In a televised speech, French President Emmanuel Macron ended his silence on the so-called “yellow vest” movement Monday evening and moved to contain the damage by pledging a series of measures aimed at raising living standards, such as increasing the minimum wage by around 100 euros a month.
“The events of recent weeks in [mainland France] and overseas territories have profoundly troubled the nation,” he said, speaking on television station France 2. Declaring a state of economic and social emergency, Macron referred to the events over the month as a mix of legitimate demands with a descent into “unacceptable violence.”
Initially sparked by anger at a fuel tax, sporadic demonstrations and road blockages grew as the movement tapped into broader discontent over declining economic conditions, and suddenly evolved into violent street battles between protesters and police. The Avenue des Champs Élysées resembled a war zone, with images of burning vehicles, broken shop windows and looting in a haze of teargas from canisters fired by police. As tensions mounted, the city emptied out ahead of another round of protests planned for last Saturday, with museums and monuments shutting their doors while shopkeepers and banks boarded up windows. Department stores on Boulevard Haussmann, Galeries Lafayette and Printemps, along with their cross-town rival Le Bon Marché, all closed that day, as well as all of the boutiques belonging to luxury groups Kering and LVMH Moët Hennessy Louis Vuitton.
French Finance Minister Bruno Le Maire estimated the country’s economic growth will slow down and lowered the GDP growth projection by 0.1 percent in the fourth quarter.
The loss in retail sales throughout France since the beginning of the movement, Nov. 17, could reach around 1 billion euros, according to Jacques Creyssel, who heads the Fédération des entreprises du commerce et de la distribution, or FCD, an association of retailers. The country’s shopping centers, meanwhile, represented by the Conseil National des Centres Commerciaux, noted Saturday marked the largest decline in traffic since the beginning of the movement, down 17 percent.
“For the first time, shopping malls in city centers registered the steepest decline at more than 20 percent,” the association added, citing violence in cities such as Bordeaux, Toulouse and Saint-Étienne.

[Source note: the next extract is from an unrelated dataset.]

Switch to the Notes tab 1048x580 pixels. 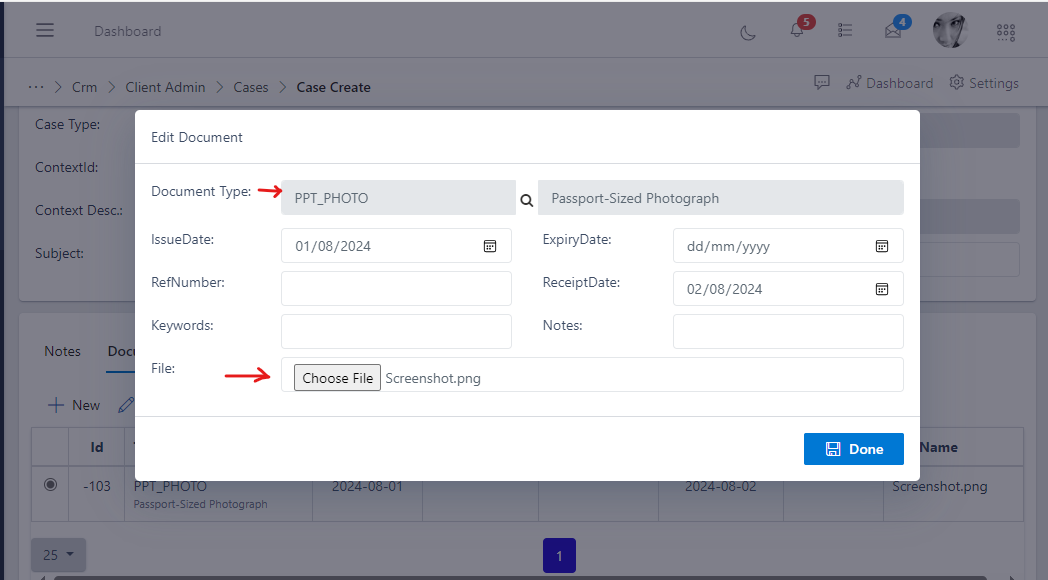coord(62,351)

While many retailers said it was too early to assess the economic losses from Saturday’s closures, or to tell how much business was recovered the rest of the week, they noted rising concern over how long the crisis would last, as well as how much tourism could be affected.
“We had a very good Friday and a very good Sunday, with, obviously, a very significant loss of activity on Saturday,” said a spokesperson for Galeries Lafayette.

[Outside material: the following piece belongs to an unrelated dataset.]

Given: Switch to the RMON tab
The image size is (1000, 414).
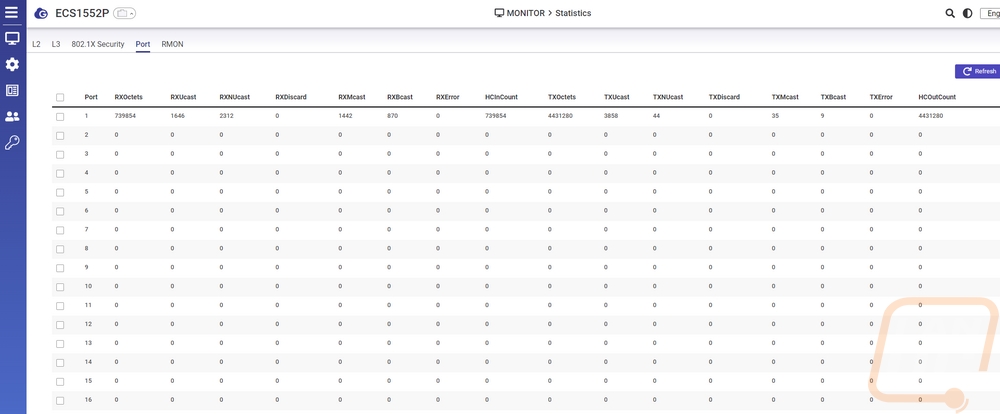Looking at the screenshot, I should [x=172, y=44].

“It was a quiet Sunday,” said Edouard Lefebvre, general manager of the Comité des Champs Élysées. He expressed concern about what kind of retail landscape lies ahead.
“Each weekend we lose tourists, who are always pleased to come to Paris one day, but since there are demonstrations they think ‘Why not go next year, next month, another time?’ so they postpone their trip until things calm down,” he said. Lefebvre estimates the protests have caused an 80 percent drop in sales during the disrupted weekends, although damage on the Champs-Élysées was limited to two shops Saturday.
“Since Paris is ‘eternal,’ Paris will always be Paris — there is never urgency to come visit Paris,” he noted.
Responding to a question over whether consumers were taking their purchases online and producing a surge in Internet sales in France, Amazon declined to provide details, but offered a general comment about the period.
“As is customary for us, the end-of-the-year holiday season is a period of strong activity for us,” the e-commerce giant said in an emailed statement.